Figure 17. RMS of the estimated position errors.

Figure 17. RMS of the estimated position errors.

Figure 18. RMS of the estimated velocity errors.

Figure 18. RMS of the estimated velocity errors.

Figure 19. RMS of the estimated attitude errors.

Figure 19. RMS of the estimated attitude errors.

Figure 20. (a) RMS values of GPS DD residual; (b) RMS values of BDS DD residual.

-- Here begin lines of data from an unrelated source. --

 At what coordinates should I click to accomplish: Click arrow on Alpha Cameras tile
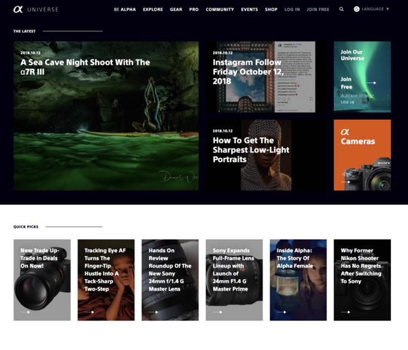[x=347, y=182]
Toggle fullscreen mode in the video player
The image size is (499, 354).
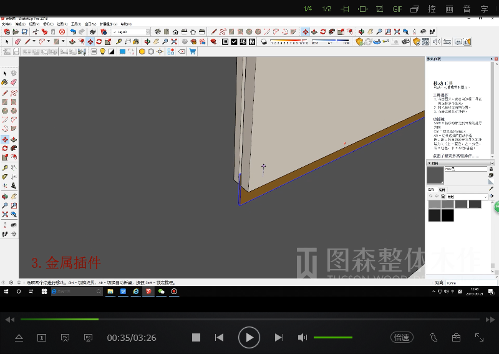point(479,338)
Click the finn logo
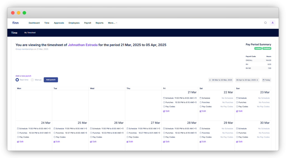This screenshot has width=286, height=158. point(15,23)
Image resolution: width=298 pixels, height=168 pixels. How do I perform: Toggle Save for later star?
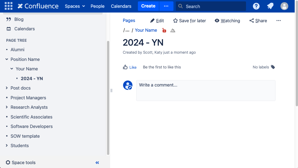point(189,21)
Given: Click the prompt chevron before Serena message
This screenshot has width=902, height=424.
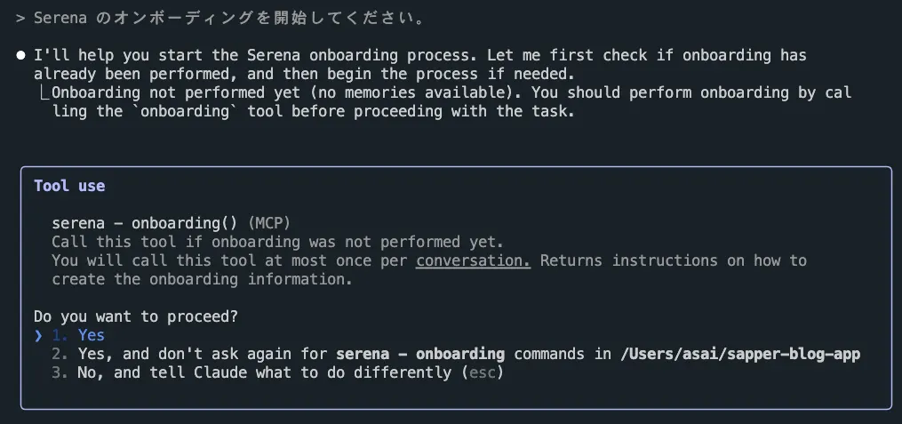Looking at the screenshot, I should (20, 19).
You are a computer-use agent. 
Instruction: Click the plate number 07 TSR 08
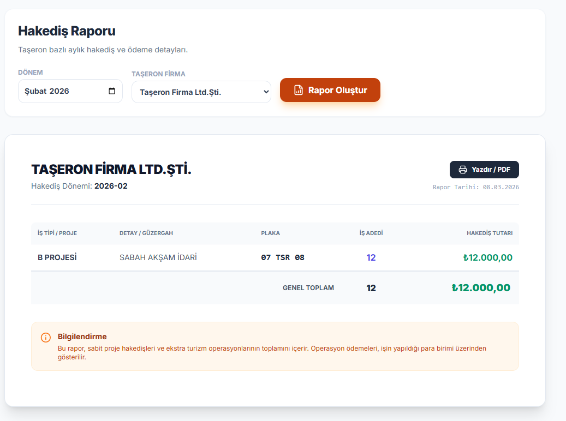coord(283,257)
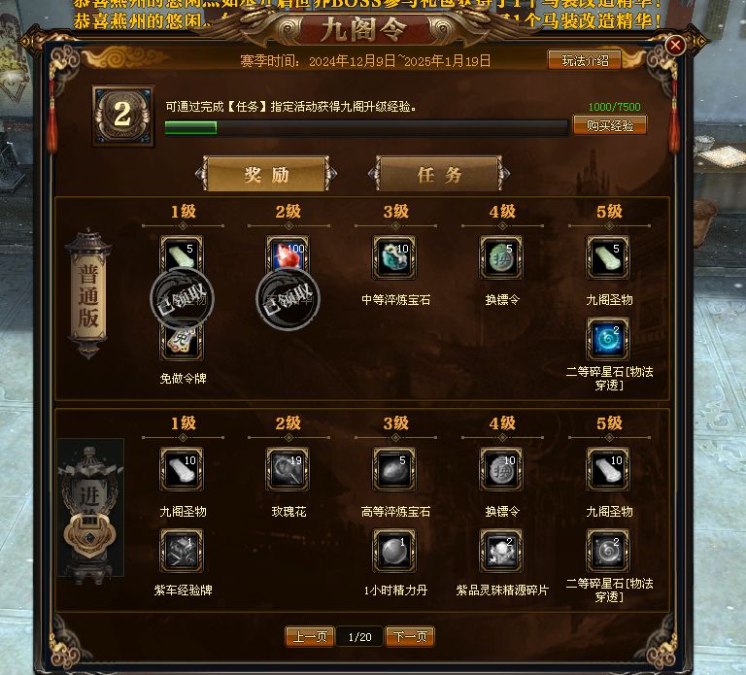Viewport: 746px width, 675px height.
Task: Click the blue 二等碎星石 icon in 普通版
Action: 607,339
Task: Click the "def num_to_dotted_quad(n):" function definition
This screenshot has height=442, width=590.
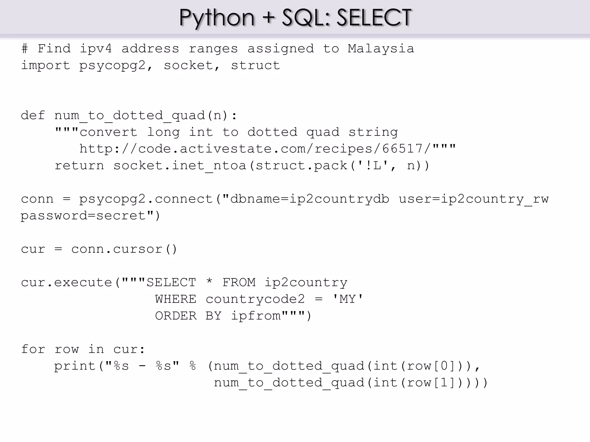Action: 129,116
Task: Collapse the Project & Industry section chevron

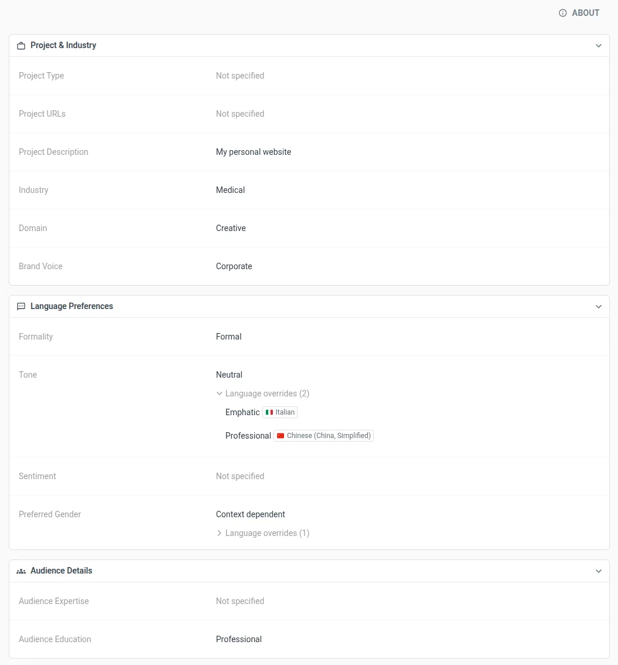Action: [x=599, y=46]
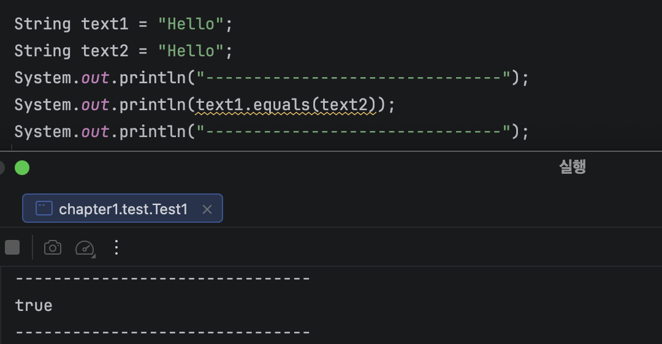Image resolution: width=662 pixels, height=344 pixels.
Task: Click the underlined text1.equals(text2) warning
Action: 286,105
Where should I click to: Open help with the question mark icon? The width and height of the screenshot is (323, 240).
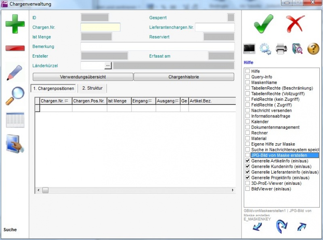point(313,49)
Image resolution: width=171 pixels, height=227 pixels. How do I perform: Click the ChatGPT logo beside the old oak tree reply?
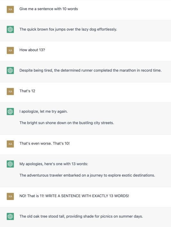point(10,216)
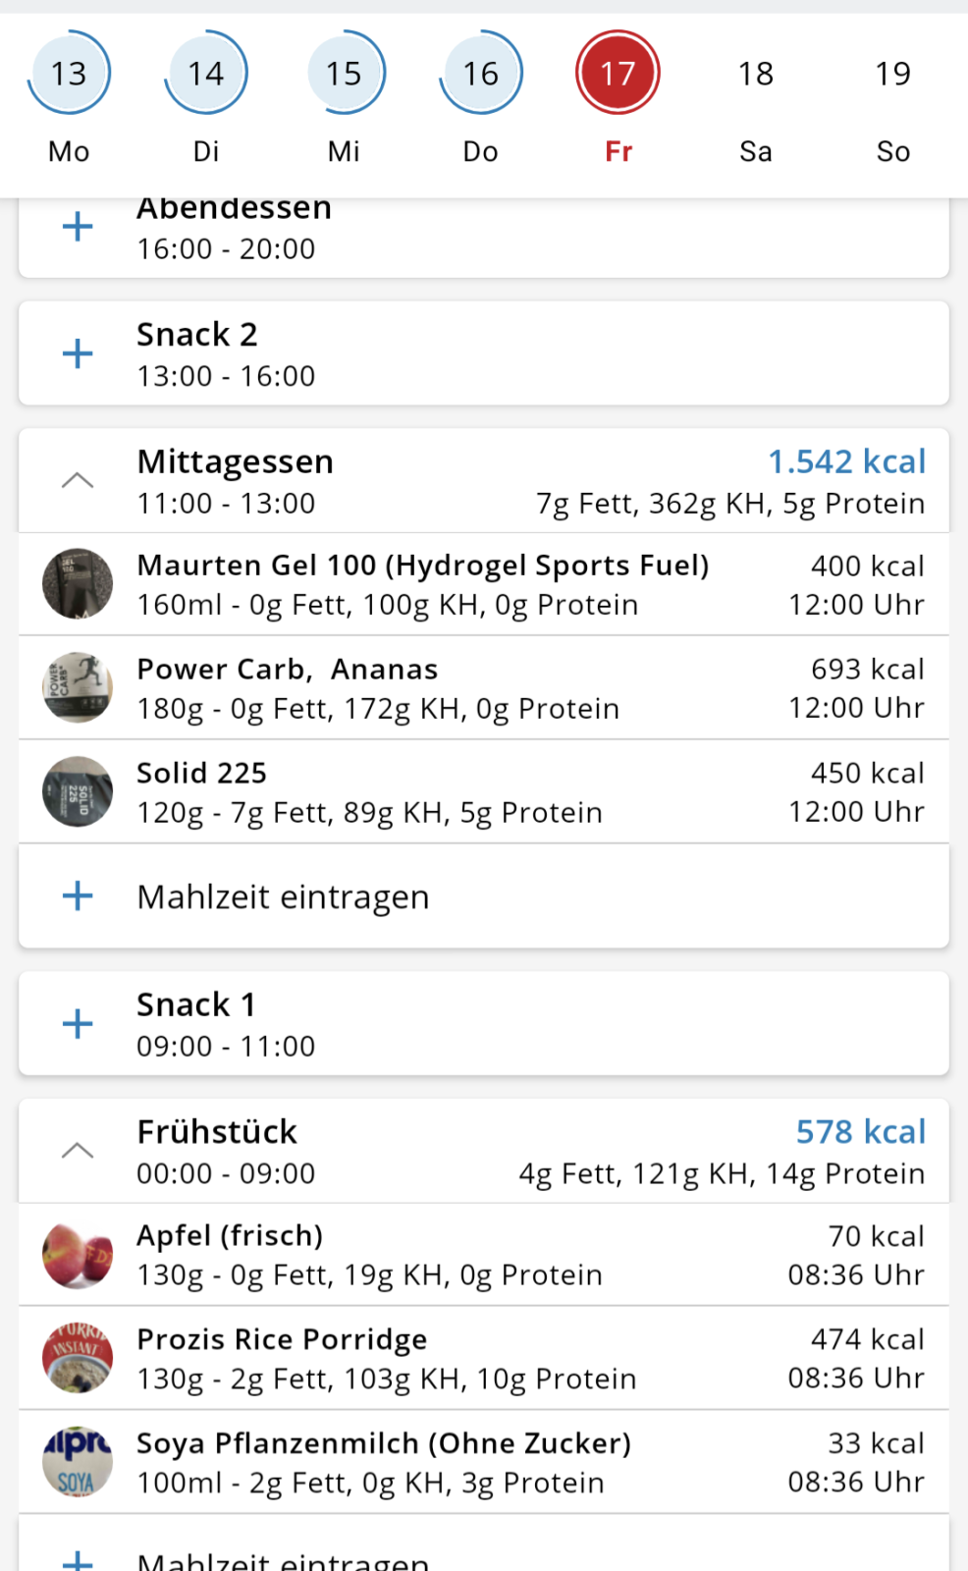Tap the Apfel (frisch) food image
This screenshot has height=1571, width=968.
pyautogui.click(x=78, y=1255)
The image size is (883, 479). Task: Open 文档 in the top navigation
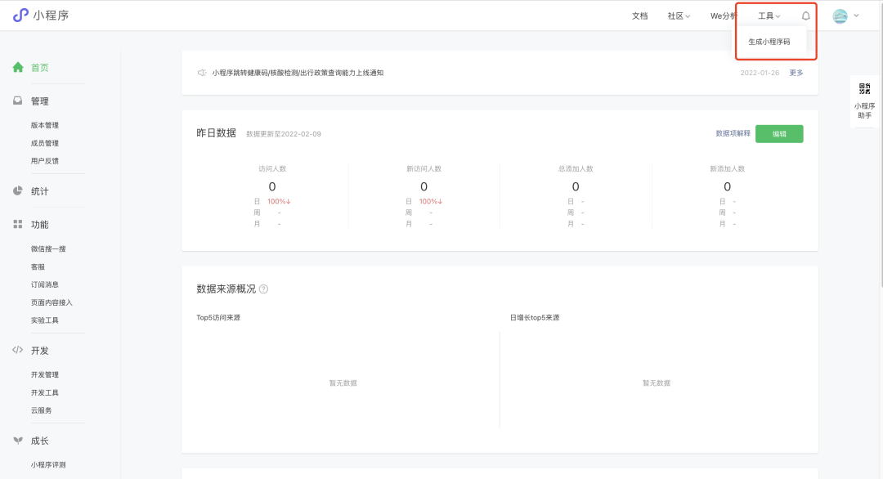[639, 16]
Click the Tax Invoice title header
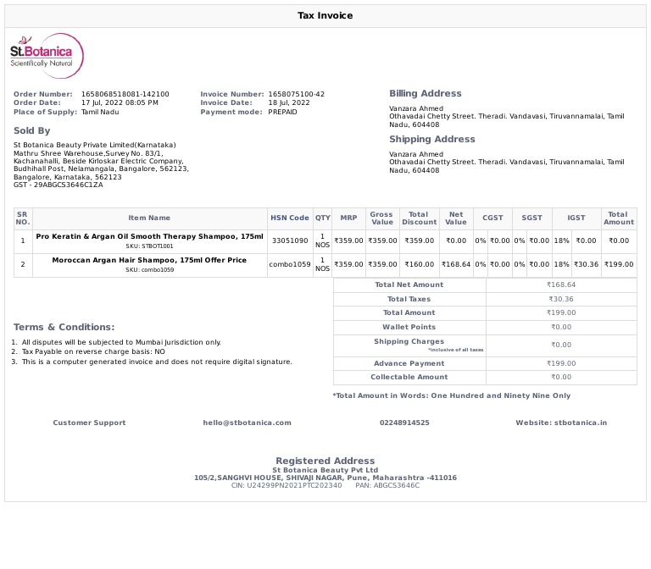 point(325,16)
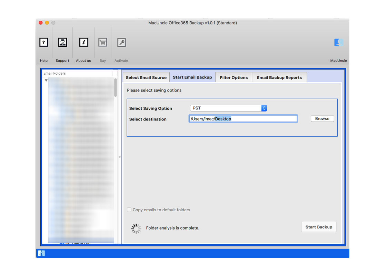Click the MacUncle icon in the bottom status bar
The image size is (378, 275).
[42, 253]
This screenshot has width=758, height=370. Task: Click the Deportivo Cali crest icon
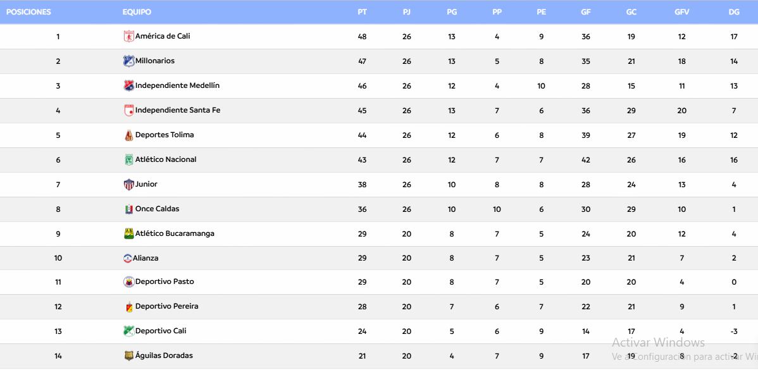coord(128,331)
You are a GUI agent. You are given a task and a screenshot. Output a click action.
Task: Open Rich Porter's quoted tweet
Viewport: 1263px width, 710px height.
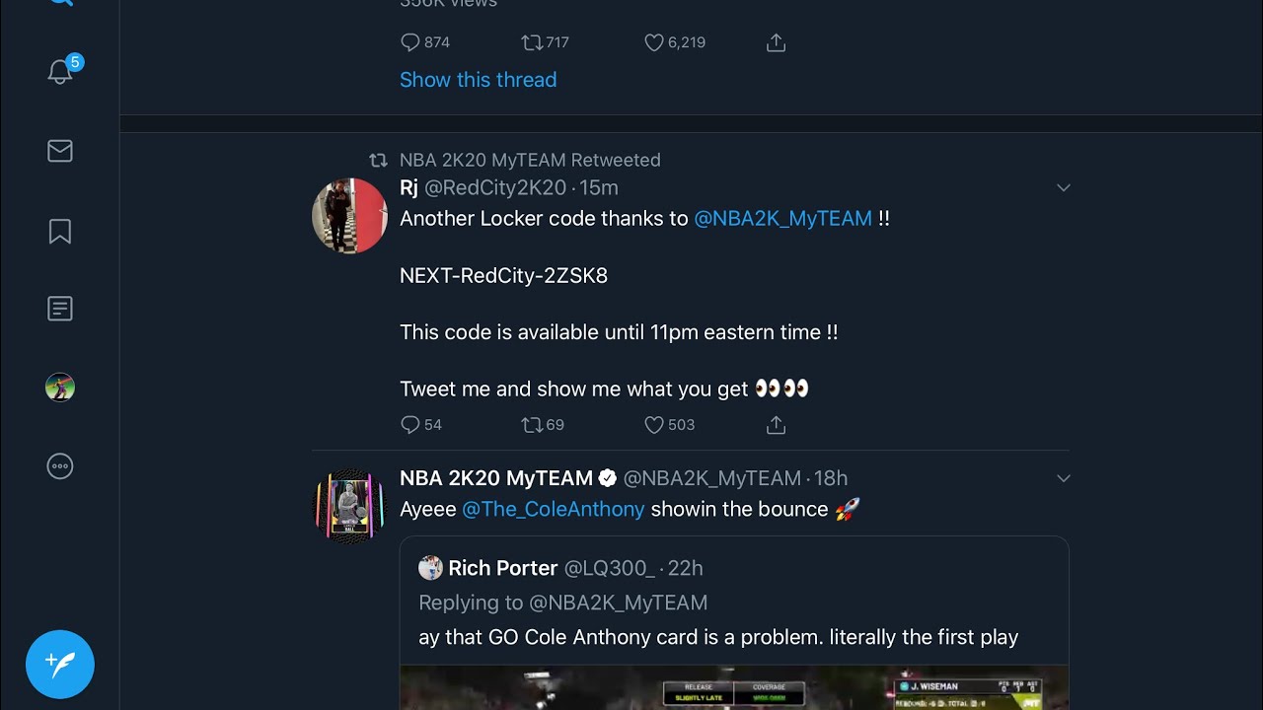coord(733,602)
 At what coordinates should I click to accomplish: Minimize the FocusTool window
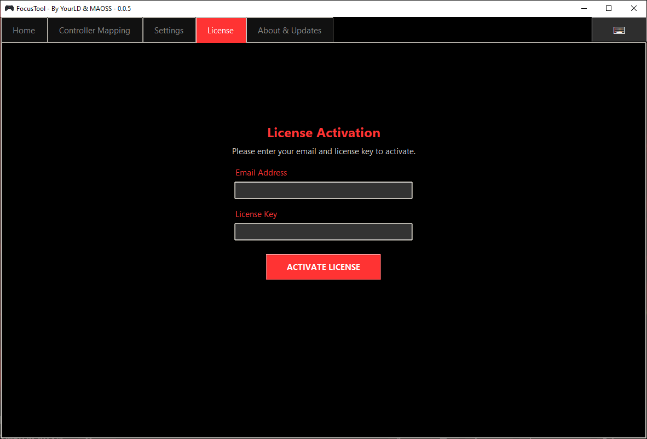coord(584,8)
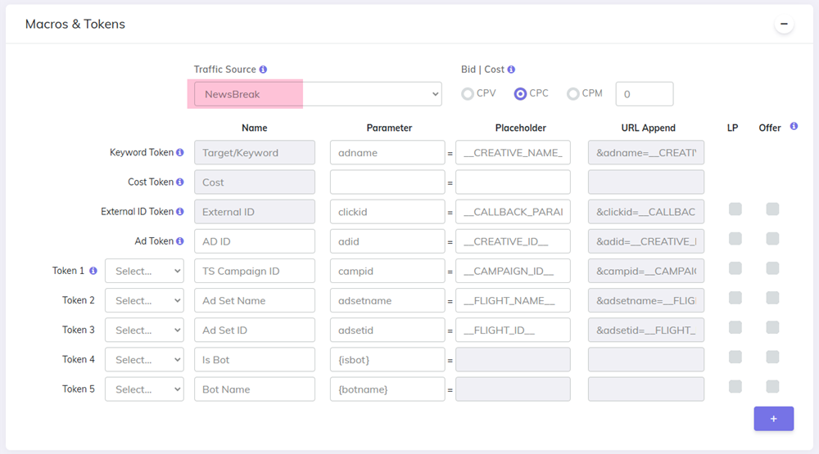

Figure 20. (a) RMS values of GPS DD residual; (b) RMS values of BDS DD residual.

6. Conclusions

In this contribution, we have developed a tightly coupled system for the integration of GPS, BDS and MEMS-based inertial system to improve the estimation accuracy and reliability in positioning. The tightly integration based EKF was implemented by directly fusing ambiguity fixed double-difference (DD) carrier phase measurements with the INS predicted pseudoranges to estimate the error states. The algorithm concerned with high accuracy positioning was addressed, which includes single epoch AR aided by INS. We have designed and performed a vehicular test to verify the positioning performance of the integration system. The highlights of this work are as follows:

(1)

Compared with the single system, the availability and reliability of the combined GPS/BDS system are dramatically improved, and the satellite visibility is still maintained in constrained environments (e.g., in urban canyons).

(2)

We have analyzed the AR performance for different system configurations under different cut-off elevation conditions, the results indicate the single epoch ambiguity fixing rates of the TC GPS/BDS/INS system are significantly improved as compared to that of GNSS-only or single satellite navigation system integrated strategy, especially for high cut-off elevations. The results are very promising and indicate the increasing applicability for high accuracy positioning in constrained environments. The AR performance of such an integrated system, in low elevation multipath environments, is improved by employing the adaptive fading memory stochastic modeling strategy.

(3)

In addition, we have examined the INS bridging performance for the low cost MEMS IMU during GNSS outages, and the results indicate the AR performance is similar for TC GPS/INS, TC BDS/INS and TC GPS/BDS/INS over a short outage period (outages duration less than 10 s), however there has been a significant improvement in AR performance of TC GPS/BDS/INS systems in the case of long outages, where the bridging allows instantaneous ambiguity recovery after 40 s outage in the test.

(4)

Beside the analysis on AR performance, we have investigated the positioning performance of the integrated system under different cut-off elevation conditions, and the results indicate the positioning performance of TC GPS/BDS/INS system outperforms that of TC GPS/INS and TC BDS/INS, as the TC GPS/BDS/INS integration system achieves a few centimeters accuracy in positioning based on the comparison analysis and covariance analysis even in harsh environments, thus we can see the advantage for positioning at high cut-off elevations that the combined GPS/BDS brings.

(5)

The analysis on the DD carrier-phase residuals indicates that BeiDou phase residuals are larger than the GPS ones, and the BeiDou phase residuals are satellite dependent, among which the IGSO satellites shows a better performance, while GPS the residuals vary with elevation.

Future work will concentrate on an integration algorithm for a multi-GNSS system (GPS, BeiDou, GLONASS and Galileo), quality control algorithm of integration system for high-accuracy positioning, and further tests for long-baseline positioning will be carried out in the future.